The RooFit library provides a toolkit for modeling the expected distribution of events in a physics analysis. Models can be used to perform unbinned maximum likelihood fits, produce plots, and generate "toy Monte Carlo" samples for various studies. RooFit was originally developed for the BaBar collaboration, a particle physics experiment at the Stanford Linear Accelerator Center. The software is primarily designed as a particle physics data analysis tool, but its general nature and open architecture make it useful for other types of data analysis also.

Mathematical model

The core functionality of RooFit is to enable the modeling of ‘event data’ distributions, where each event is a discrete occurrence in time, and has one or more measured observables associated with it. Experiments of this nature result in datasets obeying Poisson (or binomial) statistics.

The natural modeling language for such distributions are probability density functions F(x;p) that describe the probability density the distribution of observables x in terms of function in parameter p. The defining properties of probability density functions, unit normalization with respect to all observables and positive definiteness, also provide important benefits for the design of a structured modeling language: p.d.f.s are easily added with intuitive interpretation of fraction coefficients, they allow construction of higher dimensional p.d.f.s out of lower dimensional building block with an intuitive language to introduce and describe correlations between observables, they allow the universal implementation of toy Monte Carlo sampling techniques, and are of course an prerequisite for the use of (unbinned) maximum likelihood parameter estimation technique.

Design

RooFit introduces a granular structure in its mapping of mathematical data models components to C++ objects: rather than aiming at a monolithic entity that describes a data model, each math symbol is presented by a separate object. A feature of this design philosophy is that all RooFit models always consist of multiple objects.

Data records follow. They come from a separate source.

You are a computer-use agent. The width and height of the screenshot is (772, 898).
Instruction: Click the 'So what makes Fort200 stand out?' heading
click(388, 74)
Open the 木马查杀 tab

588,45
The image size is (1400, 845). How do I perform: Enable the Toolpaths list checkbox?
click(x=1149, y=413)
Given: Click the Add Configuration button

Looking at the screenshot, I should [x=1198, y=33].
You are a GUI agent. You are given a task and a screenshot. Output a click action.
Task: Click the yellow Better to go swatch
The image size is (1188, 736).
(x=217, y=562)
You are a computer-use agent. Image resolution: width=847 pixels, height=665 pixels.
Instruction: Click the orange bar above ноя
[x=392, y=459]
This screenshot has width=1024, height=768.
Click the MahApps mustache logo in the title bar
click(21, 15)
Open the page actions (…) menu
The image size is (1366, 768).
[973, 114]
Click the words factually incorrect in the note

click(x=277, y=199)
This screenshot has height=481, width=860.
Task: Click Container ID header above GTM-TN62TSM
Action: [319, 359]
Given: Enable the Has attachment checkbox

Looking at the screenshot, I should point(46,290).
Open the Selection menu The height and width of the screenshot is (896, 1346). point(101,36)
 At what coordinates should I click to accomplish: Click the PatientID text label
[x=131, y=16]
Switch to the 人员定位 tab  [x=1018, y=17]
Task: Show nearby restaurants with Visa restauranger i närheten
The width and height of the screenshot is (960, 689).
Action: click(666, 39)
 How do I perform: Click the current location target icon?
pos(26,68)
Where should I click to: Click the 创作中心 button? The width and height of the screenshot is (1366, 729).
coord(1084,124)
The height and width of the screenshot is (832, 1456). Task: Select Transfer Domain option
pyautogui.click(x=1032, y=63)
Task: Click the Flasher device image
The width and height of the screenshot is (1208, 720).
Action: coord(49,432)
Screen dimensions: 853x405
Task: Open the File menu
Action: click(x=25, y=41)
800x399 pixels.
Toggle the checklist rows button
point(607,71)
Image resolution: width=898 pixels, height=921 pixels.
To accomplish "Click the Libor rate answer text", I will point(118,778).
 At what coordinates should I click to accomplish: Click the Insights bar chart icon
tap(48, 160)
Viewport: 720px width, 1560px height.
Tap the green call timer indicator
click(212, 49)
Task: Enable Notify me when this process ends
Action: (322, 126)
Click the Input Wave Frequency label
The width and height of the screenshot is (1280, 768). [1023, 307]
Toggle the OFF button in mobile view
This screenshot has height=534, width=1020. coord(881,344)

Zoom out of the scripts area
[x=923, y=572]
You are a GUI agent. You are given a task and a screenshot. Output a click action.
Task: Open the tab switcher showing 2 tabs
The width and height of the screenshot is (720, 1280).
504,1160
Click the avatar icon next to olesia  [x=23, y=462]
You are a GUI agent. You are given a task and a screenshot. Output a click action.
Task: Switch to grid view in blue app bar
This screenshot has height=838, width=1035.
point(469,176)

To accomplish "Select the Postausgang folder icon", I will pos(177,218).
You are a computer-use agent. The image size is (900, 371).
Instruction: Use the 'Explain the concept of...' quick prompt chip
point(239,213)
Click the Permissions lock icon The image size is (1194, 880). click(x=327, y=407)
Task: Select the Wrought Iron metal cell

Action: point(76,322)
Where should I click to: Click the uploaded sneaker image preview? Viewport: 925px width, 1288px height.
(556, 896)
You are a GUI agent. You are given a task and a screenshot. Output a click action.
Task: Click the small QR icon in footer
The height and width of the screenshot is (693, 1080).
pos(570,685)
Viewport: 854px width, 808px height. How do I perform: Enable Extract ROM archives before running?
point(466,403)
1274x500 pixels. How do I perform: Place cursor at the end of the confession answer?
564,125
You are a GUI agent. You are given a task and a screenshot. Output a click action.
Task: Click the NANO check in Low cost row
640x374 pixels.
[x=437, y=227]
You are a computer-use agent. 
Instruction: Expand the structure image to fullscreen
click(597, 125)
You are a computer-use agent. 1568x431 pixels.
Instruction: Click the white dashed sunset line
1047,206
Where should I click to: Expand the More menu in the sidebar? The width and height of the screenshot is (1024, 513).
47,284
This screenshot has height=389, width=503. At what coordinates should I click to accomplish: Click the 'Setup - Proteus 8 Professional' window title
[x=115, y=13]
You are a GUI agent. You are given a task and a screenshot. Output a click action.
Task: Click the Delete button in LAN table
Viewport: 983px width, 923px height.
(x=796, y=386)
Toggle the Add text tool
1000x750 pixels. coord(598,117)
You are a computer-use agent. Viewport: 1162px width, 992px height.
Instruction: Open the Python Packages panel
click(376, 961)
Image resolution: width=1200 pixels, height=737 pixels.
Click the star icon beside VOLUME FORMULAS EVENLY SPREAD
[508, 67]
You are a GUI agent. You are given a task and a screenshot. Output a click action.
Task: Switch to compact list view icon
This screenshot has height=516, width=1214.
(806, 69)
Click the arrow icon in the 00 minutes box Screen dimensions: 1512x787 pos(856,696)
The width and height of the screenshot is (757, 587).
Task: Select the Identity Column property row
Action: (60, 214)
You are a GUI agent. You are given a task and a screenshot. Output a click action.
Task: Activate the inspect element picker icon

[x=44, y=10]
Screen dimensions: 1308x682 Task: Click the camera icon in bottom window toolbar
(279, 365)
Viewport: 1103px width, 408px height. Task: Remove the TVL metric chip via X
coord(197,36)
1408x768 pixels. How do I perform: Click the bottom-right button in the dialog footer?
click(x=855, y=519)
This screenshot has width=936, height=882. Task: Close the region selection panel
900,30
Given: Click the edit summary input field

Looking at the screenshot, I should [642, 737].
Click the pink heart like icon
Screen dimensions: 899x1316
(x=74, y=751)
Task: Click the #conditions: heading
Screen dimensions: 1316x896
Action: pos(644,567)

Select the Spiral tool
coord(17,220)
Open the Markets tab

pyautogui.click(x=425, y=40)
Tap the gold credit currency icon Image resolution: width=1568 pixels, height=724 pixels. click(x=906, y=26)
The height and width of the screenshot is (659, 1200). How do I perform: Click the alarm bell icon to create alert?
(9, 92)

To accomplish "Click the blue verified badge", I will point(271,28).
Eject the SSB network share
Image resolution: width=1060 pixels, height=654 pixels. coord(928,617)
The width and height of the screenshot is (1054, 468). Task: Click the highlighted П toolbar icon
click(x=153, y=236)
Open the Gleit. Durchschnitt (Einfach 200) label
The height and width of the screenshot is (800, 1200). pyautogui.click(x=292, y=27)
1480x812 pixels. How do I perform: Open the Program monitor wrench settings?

For example a Gaussian probability density function consists typically of four objects, three objects representing the observable, the mean and the sigma parameters, and one object representing a Gaussian probability density function.

// --- Observable with lower and upper bound
RooRealVar mes("mes","m_{ES} (GeV)",5.20,5.30);

// --- Parameters with starting value, lower bound, upper bound
RooRealVar sigmean("sigmean","B^{#pm} mass",5.28,5.20,5.30);
RooRealVar sigwidth("sigwidth","B^{#pm} width",0.0027,0.001,1.);

// --- Build Gaussian PDF ---
RooGaussian signal("signal","signal PDF",mes,sigmean,sigwidth) ;

Model building operations such as addition, multiplication, integration are represented by separate operator objects and make the modeling language scale well to models of arbitrary complexity.

Examples

Signal + Background Model

Making use of the Gaussian signal p.d.f. defined above, the following example constructs a one-dimensional probability density function with a Gaussian signal component and a 'ARGUS' phase space background component.

#include "RooRealVar.h"
#include "RooConstVar.h"
#include "RooGaussian.h"
#include "RooArgusBG.h"
#include "RooAddPdf.h"
#include "RooDataSet.h"
#include "RooPlot.h"

using namespace RooFit;

void runArgusModel() {
   // --- Observable ---
   RooRealVar mes("mes","m_{ES} (GeV)",5.20,5.30);

   // --- Parameters ---
   RooRealVar sigmean("sigmean","B^{#pm} mass",5.28,5.20,5.30);
   RooRealVar sigwidth("sigwidth","B^{#pm} width",0.0027,0.001,1.);

   // --- Build Gaussian PDF ---
   RooGaussian signalModel("signal","signal PDF",mes,sigmean,sigwidth);

   // --- Build Argus background PDF ---
   RooRealVar argpar("argpar","argus shape parameter",-20.0,-100.,-1.);
   RooArgusBG background("background","Argus PDF",mes,RooConst(5.291),argpar);

   // --- Construct signal+background PDF ---
   RooRealVar nsig("nsig","#signal events",200,0.,10000);
   RooRealVar nbkg("nbkg","#background events",800,0.,10000);
   RooAddPdf model("model","g+a",RooArgList(signalModel,background),RooArgList(nsig,nbkg));

   //We can now use this p.d.f. to generate an unbinned toy dataset, fit the p.d.f to that dataset using an unbinned maximum likelihood fit
   //and visualise the data with the p.d.f overlaid.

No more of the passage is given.